The sleight-of-hand was achieved thanks to what the Department of Buildings says is an illegal curb cut — an unauthorized slice into the edges of the city sidewalk to make it appear as if a driveway exists at 777 Washington St.

[New York Daily News]

And to make matters even shadier, Gottesman has taken to putting up "No Parking" signs at the spot and has hired people to dissuade others from parking there with threats that their cars will be towed. Here's what Eyal Levin, Gottesman's neighbor, has to say about this:

"It's all a scam … He doesn't have a freaking driveway," Levin said. "He just has fake signs on it. He knows it, everybody knows it and still they try to intimidate everybody about it. I found it to be outrageous. It's outrageous to put that sign up when you have this huge mansion."

[New York Daily News]

The 12-Year-Old Wii Sports Hoax

For those that don't remember, back in 2007, an anonymous man claimed to have received a 2,400 Wii Sports rating after 900 hours of playing and over 20,000 games. His record has since remained unbeaten and now we finally know why.

Well, it turns out that rating was merely a hoax and it's virtually impossible for anyone to receive a 2,400 skill rating on Wii Sports. Not unless they're good with Photoshop.

Here's what Adam Haller, the man of the "record-breaking" 2,400 score had to say about his deception:

What I can remember is that, when I played this game, I spent a few weeks getting to the score of 2399 and at that time took the picture. Afterwards, I decided to Photoshop the picture to say 2400 instead […] During that same time period, I created a website on 250free.com to blog about it. I then submitted that website to Digg and created several fake accounts to up-vote it a few times until it got some traction. I also posted the website to several other Wii Sportsforums, under false accounts to give it additional hype. I relished in the comments people posted about it, some claiming they had been trying for weeks to achieve the same thing, which is likely impossible to do. I thought it was funny to imagine people trying to match this impossible feat.

[Ars Technica]

Doctoring The Doctorate

It's not unusual to cheat or perhaps help someone else cheat when you're in school.
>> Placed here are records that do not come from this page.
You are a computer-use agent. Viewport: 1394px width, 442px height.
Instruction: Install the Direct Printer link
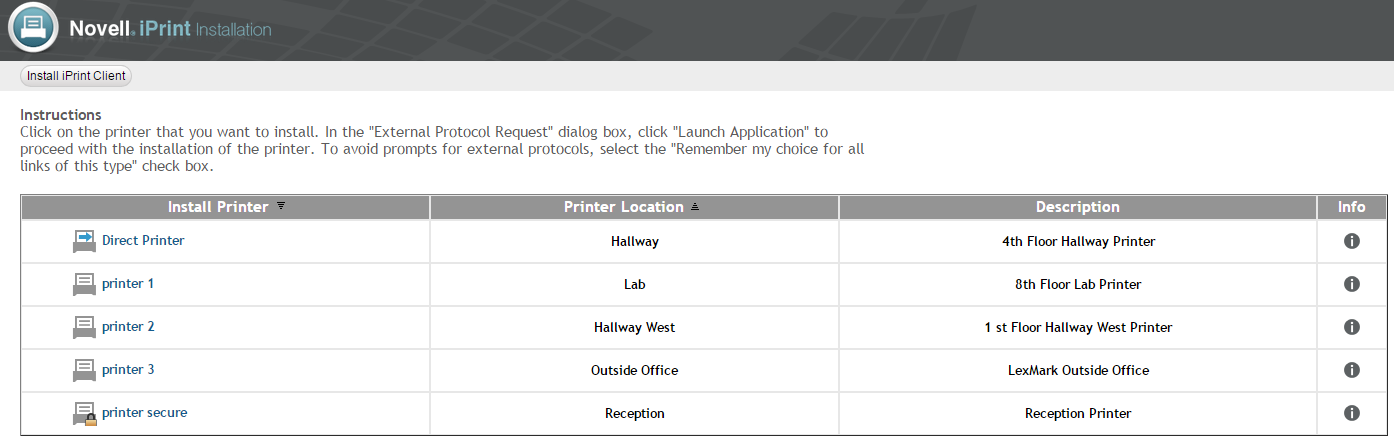pos(143,240)
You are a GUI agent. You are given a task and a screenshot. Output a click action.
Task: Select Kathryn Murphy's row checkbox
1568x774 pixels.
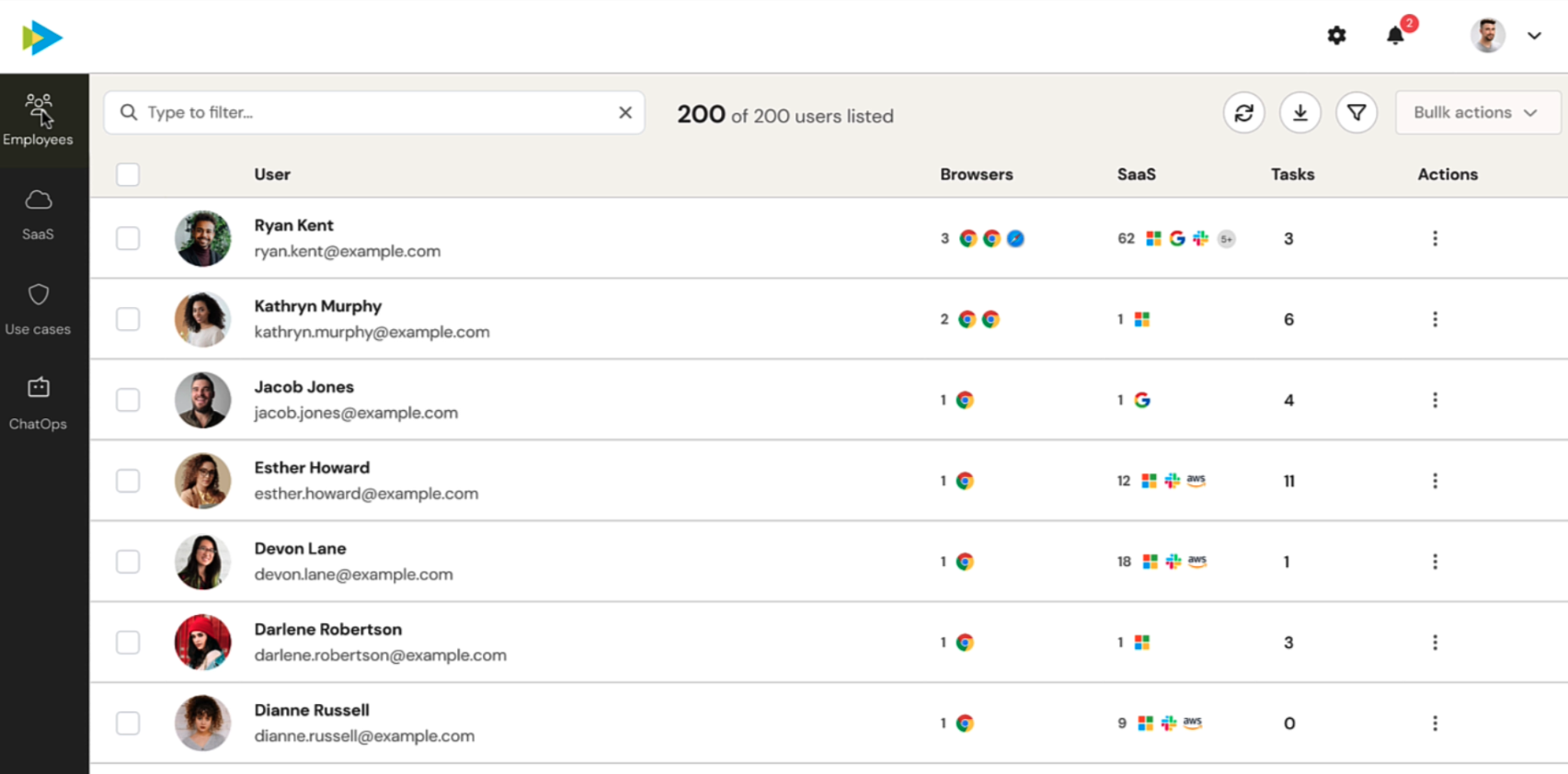tap(128, 319)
What is unusual, however, is helping people cheat their way to a PhD degree.

And yet as this Vice article shows, that is exactly what an anonymous 31-year-old graduate student has been doing these past few years, writing dissertations for people so that they'll earn their doctorate degrees:

I started advertising online on places like CraigsList and Reddit for that same service, and that kind of quickly turned into me approaching clients who were really, really struggling and saying, "Look, you have a deadline, and I can do this many pages for you if you can work on this other section instead." 

[Vice]

He isn't indiscriminate in his services though and draws a line on working for certain clients:

I've also had three or four people come to me who are getting medical degrees, and those I have to turn down—I don't want somebody to die based on a paper I'm writing. There was one person who came to me trying to develop a new kind of stent for arteries. If there's something that someone comes to me with that is out of my wheelhouse completely, or might be compromising to others based on what job the client might then get, I don't do it.